From what we can gather from our sources, there was probably no detailed, uniform political theology in the early church, but the overarching impression is that this small, rigorist sect was able to hold together two ostensibly incompatible elements in its theological nucleus: a) the empire has fierce judgement coming, and b) God has ordained the empire for good. Such a political paradox has obvious precedents in the Prophets, in which God can proclaim judgment against the empires that war against Israel while simultaneously claiming that they are servants doing His will (e.g., “Nebuchadnezzar my servant” in Jeremiah 27:6).

The Historical Salience of Christianity in Rome

Overall, then, one rather doubts nationalism would have won over many of the earliest Christians. At this point, some may complain that focusing on pre-Constantinian Christianity inevitably creates a skewed portrait of political theology. After all, most of Christian history happened after Constantine and the Theodosians oversaw the gradual conversion or “Christianization” (to use the academic jargon) of the empire. Would it not be more sensible to focus on the post-Constantinian church’s relationship to nationalism? Let us suggest two points of consideration for those skeptical of the value of pre-Constantinian retrieval for political theology.

First, there was indeed something approximating a Christian nationalism in the Roman empire, but it came later in what we often call the Byzantine era. In fact, not least after the political crises and economic implosions of the seventh century, a decidedly ethnic identity, the Rhomaioi, emerged out of this moment, closely-aligned with Orthodoxy.[10] Like all such systems, Byzantium’s arrangement had both virtues and vices in how it organized politics and religion. For instance, Jews would have much preferred the legal rights afforded them in Byzantium to, say, fifteenth-century Spain during the heights of the Inquisition. It is no exaggeration to say that the Late Roman Byzantine empire was the first modern state, with a complex legal code, large administrative bureaucracy, and professional army. By any fair standard, Byzantium was an impressive, long-lived success, one that beat or survived the vast majority of its rivals.

• Prompt
Please carry the passage above on early Christian political theology forward from its final sentence.

• Information shown
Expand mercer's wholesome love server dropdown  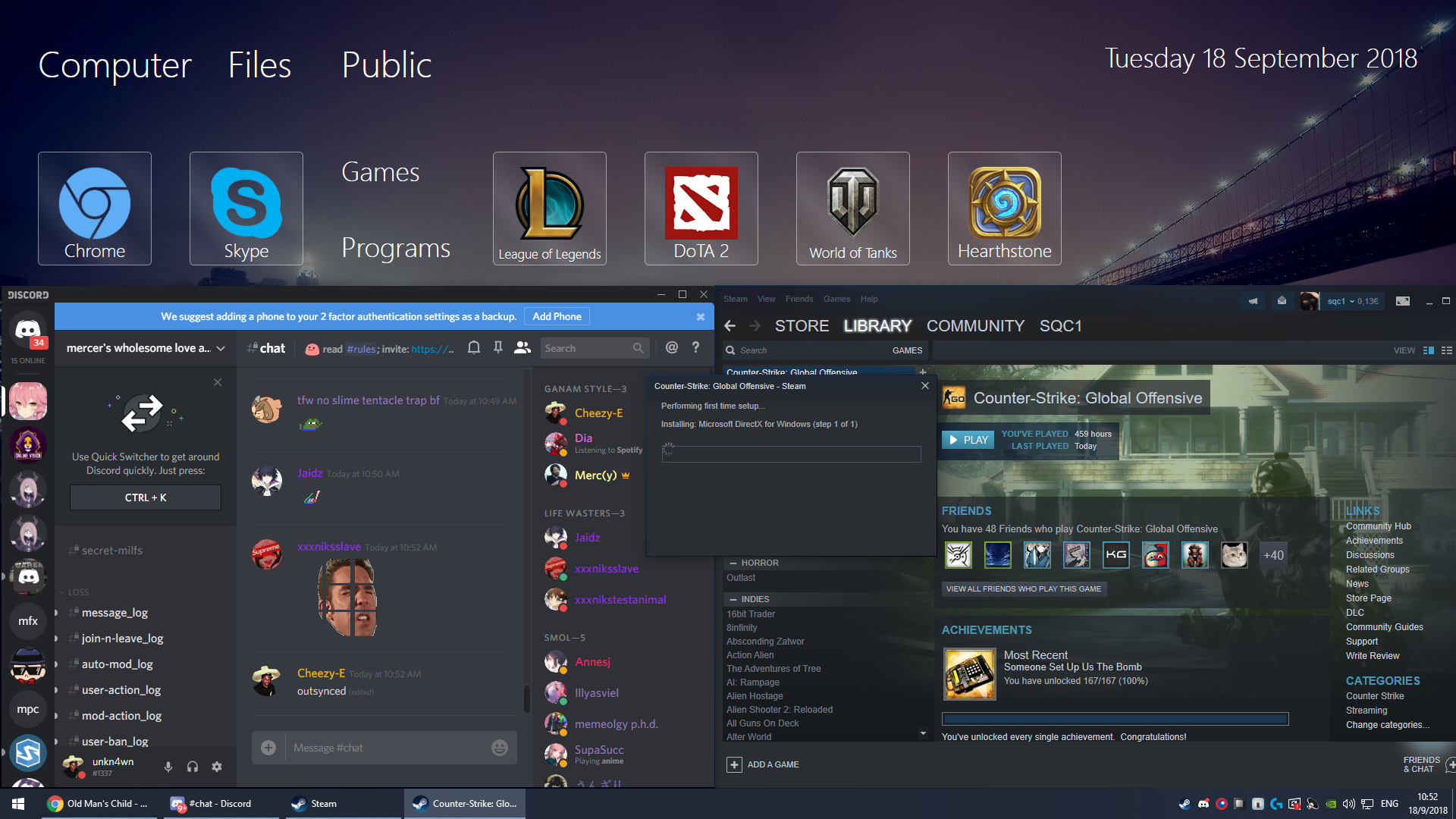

• Result for this task
But this came with side effects. In the long term, the empire’s history suggests that when greater centralization and unity were achieved—culminating in a coherent Christian national identity—other parts of society paid a concomitant price, like the emperors’ meddling in religious affairs, ascendant statism, and the diminishment of local autonomy.[11]

Consider a few examples from Byzantine Christianity. In the seventh century, Maximus the Confessor (though vindicated by later tradition) suffered shocking mutilation as a heretic for his resistance to imperially-backed monothelitism (the heretical belief that Christ has one personal will, rather than two wills pertaining each to His human and divine natures). In the ensuing centuries, the long-running contest over icons also appears instigated largely by the emperors themselves, whose doctrinal preferences shifted from monarch to monarch. Advocates of Christian nationalism concerned with the erosion of local communities, the imposition of cultural conformity, or the rise of cosmopolitan, global elite should ponder these examples carefully.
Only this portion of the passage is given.